Theodore Belden Lewis (November 18, 1843 – July 20, 1899) was an early leader in the Church of Jesus Christ of Latter-day Saints (LDS Church) who was called and sustained to the Presidency of the Seventy, but never served in the office and was not set apart.

==Biography==
Lewis was born in St. Louis, Missouri, and was orphaned at a young age. He attended Central College in Howard County and Fairview Academy.

When the American Civil War broke out, Lewis joined the Army of the West and participated in the Battle of Boonville and later engagements before his December 19, 1861 capture by Union forces. He was paroled the next spring after serving in Gratiot Street Prison and began studying law.

Lewis moved to Utah Territory to teach in 1865 and converted to the LDS Church the next year.

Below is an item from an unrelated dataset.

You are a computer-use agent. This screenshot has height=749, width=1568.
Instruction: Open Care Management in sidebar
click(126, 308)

He served a mission to the Southern States, then in 1870 began teaching at a school that later became Brigham Young Academy.

From 1872 until 1876, Lewis served as superintendent of schools in Nephi, Utah. He was also a justice of the peace there. He then went to Salt Lake City where he was the teacher at the 20th Ward School. In 1879, Lewis became superintendent of schools for Salt Lake County. From 1885 to 1887 he was principal of Ogden High School. Lewis also served as Superintendent of Utah Territorial Schools from 1894 until statehood was achieved at the start of 1896.

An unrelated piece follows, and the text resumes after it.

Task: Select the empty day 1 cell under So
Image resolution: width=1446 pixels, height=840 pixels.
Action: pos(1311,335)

In the October 1882 General Conference of the church, following the custom of the day, Lewis was issued a surprise calling to become a Seventy and serve as one of the quorum's seven presidents. The congregation sustained him. However, as he was about to be set apart the next day, he reported he had already been ordained a high priest and was therefore not set apart, and never served in the quorum presidency.

A polygamist, Lewis was married to sisters Martha J. Coray and Ephrina Sarepa Coray. He was the father of 17 children.

Lewis died in Boston, Massachusetts, from complications following surgery.